Scary Stories is het schoolvoorbeeld van de romantische gotiek die cineasten als Tim Burton en ook scenarist en producent van dienst del Toro, op de kaart zetten. Niet toevallig: de film is gebaseerd op Alvin Schwartz’ gelijknamige kortverhalenbundel die veelzeggende titels bevatte zoals ‘The Girl Who Stood on a Grave’ en ‘The Dead Man’s Brains’. Omdat het wat knullig is om 29 aparte verhalen te verfilmen, schreven del Toro en Sawfilmmakers Patrick Melton en Marcus Dunstan een overkoepelende verhaallijn waarin een groot deel van Schwartz’ hersenspinsels tot leven kwamen.
De film start in een dorpje op Halloween 1968, het jaar waarin ver weg een allesvernietigende oorlog woedt in Vietnam en Nixon de verkiezingen wint. U ziet de regelmaat waarmee Nixons grijzende gezicht op televisie verschijnt en u wéét: dit is geen idyllisch plekje op aard. Om de verveling tegen te gaan dringt een groep ‘misfits’ ’s nachts een oud spookhuis binnen. Ze stelen een boek en wekken zo de toorn van één van de oude bewoners van het huis. De kracht van verhalen, zo opent de film onheilspellend, is niet te onderschatten: ‘If we repeat them often enough they become real. They make us who we are.’ En zo lijken de verhalen uit het spookhuisboek langzaamaan echt te worden.

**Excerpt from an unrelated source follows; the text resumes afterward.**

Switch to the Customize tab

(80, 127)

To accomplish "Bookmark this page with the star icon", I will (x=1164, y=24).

Echt scary zijn de scary stories niet, maar gruwelijk zijn ze wél. Øvredal speelt gretig in op het weerzinwekkende in het lichaam: de monsters die uit het boek voortkomen, hebben elk wel ledematen te veel (of te weinig) en berieken of betasten de lichamen van de jongeren op vreselijke manieren. Het is het nachtmerriemateriaal dat ook onder de eigen huid kruipt. Het ‘unheimliche’ zoals Freud het bedoeld had.

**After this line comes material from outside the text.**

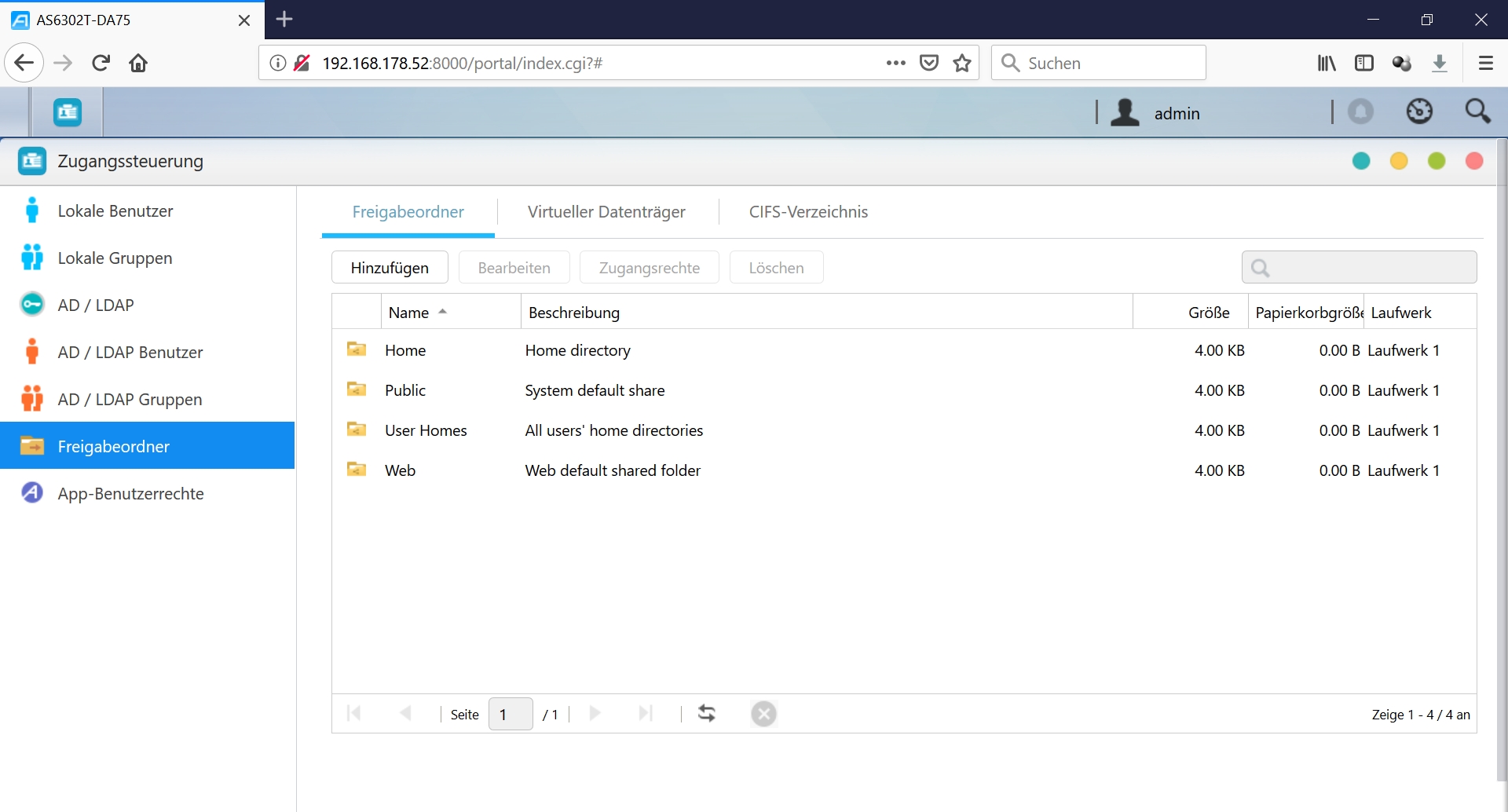Viewport: 1508px width, 812px height.
Task: Open App-Benutzerrechte in the sidebar
Action: [130, 493]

Hoewel het best inventief was om kortverhalen te verwerken in een overkoepelend verhaal, is net dat element dat de film zich in de klasse ‘matig’ doet settelen, in plaats van ‘goed’. Het verhaal van het spookhuis, dat de werkelijk geestige verhalen over verrotte tenen in de soep en dikke monstervrouwtjes mogelijk maakt, is zelf wat clichématig. Oude vrouwen die achteruit geleund in een verrotte schommelstoel tobben over hun wraakgevoelens: ‘been there, done that’ .
Vooruitstrevend is Øvredal dus niet bepaald. Wat niet betekent dat dit geen verrukkelijke oldschool horrorfilm is, die zowel doet huiveren als giechelen. En welke cinefiel houdt nu niet van films die de kracht van verhalen vertellen extra in de verf zet?